新規のWntシグナル伝達分子による形態形成の制御機構の解析

新型Wnt信号分子形态发生控制机制分析

基本信息

批准号：
14034239
负责人：
岸田昭世
金额：
$ 4.22万
依托单位：
Hiroshima University
依托单位国家：
日本
项目类别：
Grant-in-Aid for Scientific Research on Priority Areas
财政年份：
2002
资助国家：
日本
起止时间：
2002 至 2003
项目状态：
已结题

来源：
https://kaken.nii.ac.jp/en/grant/KAKENHI-PROJECT-14034239/
关键词：
Wnt-3a Dvl Rhoキナーゼ PCP 神経突起退縮形態形成 Axam Wnt Duplin SUMO 体軸形成

项目摘要

Wntシグナルは初期発生時の体軸形成や細胞の増殖や分化などを制御する。Wntシグナルは細胞内でβ-カテニン経路とPCP(平面内細胞極性)経路、Ca^<2+>経路の3つに分岐する。DvlはWntシグナルをβ-カテニン経路とPCP経路に分岐点に当たる分子で、GSK-3βによるβ-カテニンのリン酸化と分解を抑制する一方、ショウジョウバエでの解析から、PCP経路によってJunキナーゼやRhoキナーゼを介して形態形成を制御することが見出されつつあるが、神経系細胞におけるPCP経路の作用は明らかでなかった。そこで今年度は、哺乳動物細胞におけるWntやDvl、Rhoキナーゼの作用を検討した。COS細胞において、Junキナーゼ活性化に必須のDEP領域を含まないDvl変異体がRhoキナーゼを活性化する事から、DvlはJunキナーゼとRhoキナーゼを異なった領域を介して活性化する可能性が示された.Wnt-1やWnt-3a、DvlによるRhoキナーゼの活性化はRhoキナーゼのRho結合ドメインを共発現することにより抑制されたことから、この活性化にはRhoが関与することが明らかとなった。Wnt-1やDvlを発現すると褐色細胞腫由来のPC12細胞でのNGF依存性の神経突起伸張や神経芽細胞腫由来N1E-115細胞での血清除去刺激による神経突起伸張が抑制されだが、この現象はRhoキナーゼ阻害剤により解除された。さらに、RhotekinのRho結合領域を用いたpull-down assayにより、Dvlを発現させたPC12細胞ではRhoが活性化することを見出した。高度に精製したWnt-3aでPC12細胞を処理することによりRhoキナーゼの活性化が認められた。したがって、Wnt-3aやDvlのシグナルは哺乳動物の神経系細胞において、Rhoキナーゼを介して神経突起の伸張や退縮に関わる可能性が示唆された。
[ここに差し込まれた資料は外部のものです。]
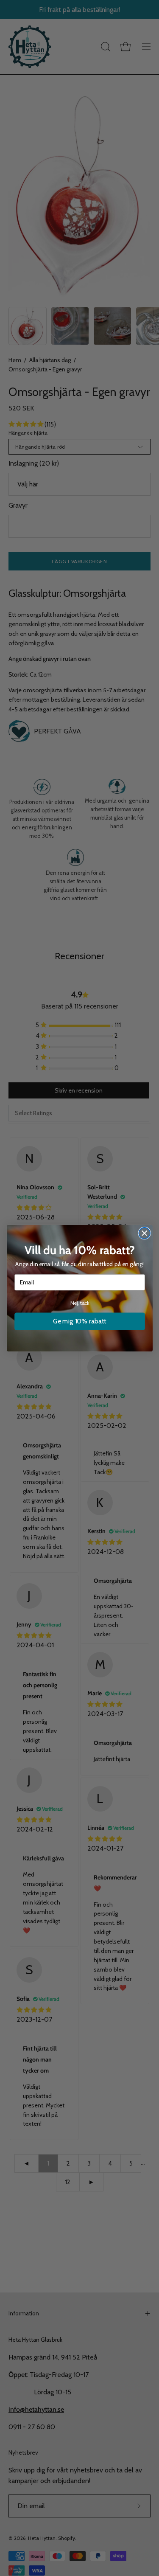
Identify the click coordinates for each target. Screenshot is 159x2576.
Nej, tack (79, 1303)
Wnt信号控制着在初始发育，细胞增殖和分化过程中体轴的形成。 Wnt信号分支分为细胞中的三个部分：β-catenin途径，PCP（平面细胞极性）途径和Ca^<2+>途径。 Dvl is a molecule that branches out the Wnt signal to the β-catenin pathway and the PCP pathway, and suppresses the phosphorylation and degradation of β-catenin by GSK-3β, while analysis in Drosophila is beginning to show that the PCP pathway regulates morphogenesis via Jun and Rho kinases, but the effect of the PCP pathway in nervous system cells has not been clear.因此，今年我们研究了Wnt，DVL和Rho激酶对哺乳动物细胞的影响。在COS细胞中，不包含Jun激酶活化必不可少的DEP区域的DVL突变体激活Rho激酶，表明DVL可以通过不同区域激活Jun激酶和Rho激酶。 Wnt-1，Wnt-3a和DVL激活Rho激酶，通过共表达Rho激酶的Rho结合结构域来抑制Rho激酶，这表明Rho参与了这种激活。 Wnt-1和DVL的表达抑制了嗜铬细胞瘤衍生的PC12细胞中NGF依赖性神经突生长，而神经母细胞瘤衍生的N1E-1115细胞中血清消耗引起的神经突生物的表达，但是Rho Kinase抑制剂可以缓解这种现象。此外，我们发现使用Rhoekin的Rho结合区域下拉测定法在表达DVL的PC12细胞中激活了Rho。通过用高纯化的Wnt-3a处理PC12细胞观察到Rho激酶的激活。因此，已经提出WNT-3A和DVL信号可能参与哺乳动物神经系统细胞中Rho激酶的神经突扩展和回归。